Burns: Super Bowl QBs hoping to leave the shadows
You’d never know it by the fact that today was the coldest day Phoenix has seen in 25 years, or that some weather channel anchor went berserk over “thunder-snow”, or that the Super Bowl host city might be subject to rolling blackouts to deal with all the power demands due to the cold.
Punxsutawney Phil didn’t see his shadow. Spring is coming.
Upon hearing the news, Today anchor Matt Lauer held up a sign on national TV that read “BULL”. He gets an Amen from the congregation on that one.
It turns out an oversized rodent isn’t the only one hoping not to see any shadows this time of year. But unlike Punxsutawney Phil, both of the Super Bowl quarterbacks can’t avoid the giant shadow they’re standing in the middle of.

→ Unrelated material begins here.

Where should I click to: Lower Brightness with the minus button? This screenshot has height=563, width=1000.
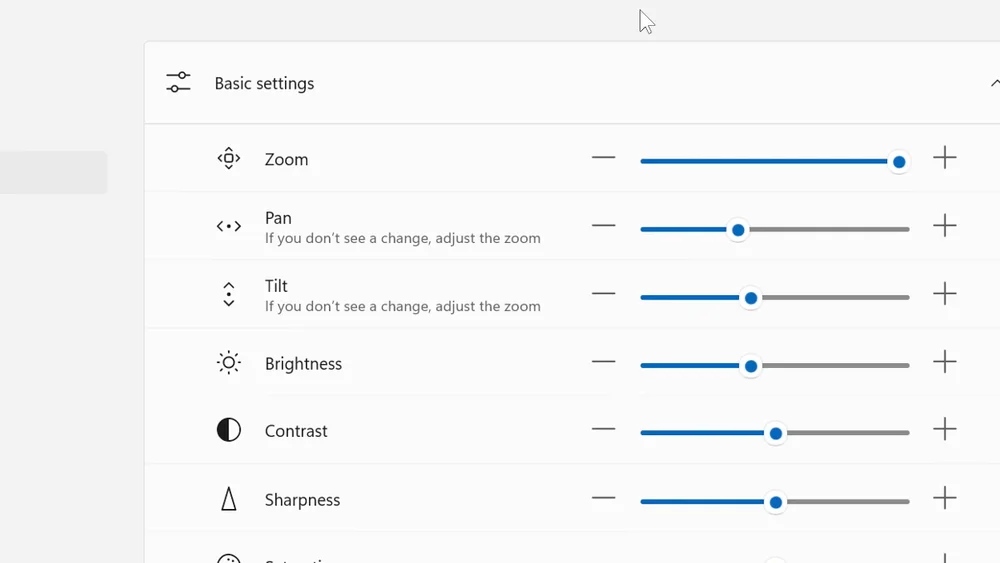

Since the moment Aaron Rodgers fell in the draft to #24, he’s taken up residence in Brett Favre’s shadow. Favre wanted the Packers to address other needs, not draft his heir apparent. Favre, at one point, said it wasn’t his job to mentor the youngster. When Favre was not allowed to dictate the terms of his glorious return to the Packers, Rodgers was put under the microscope in a way that only tiny bacteria can relate to. Last year, when the Packers failed to beat the Cardinals in the playoffs and Favre got his Vikings this close to the Super Bowl, Green Bay fans wondered if their QB was capable of the magic that Favre frequently conjured.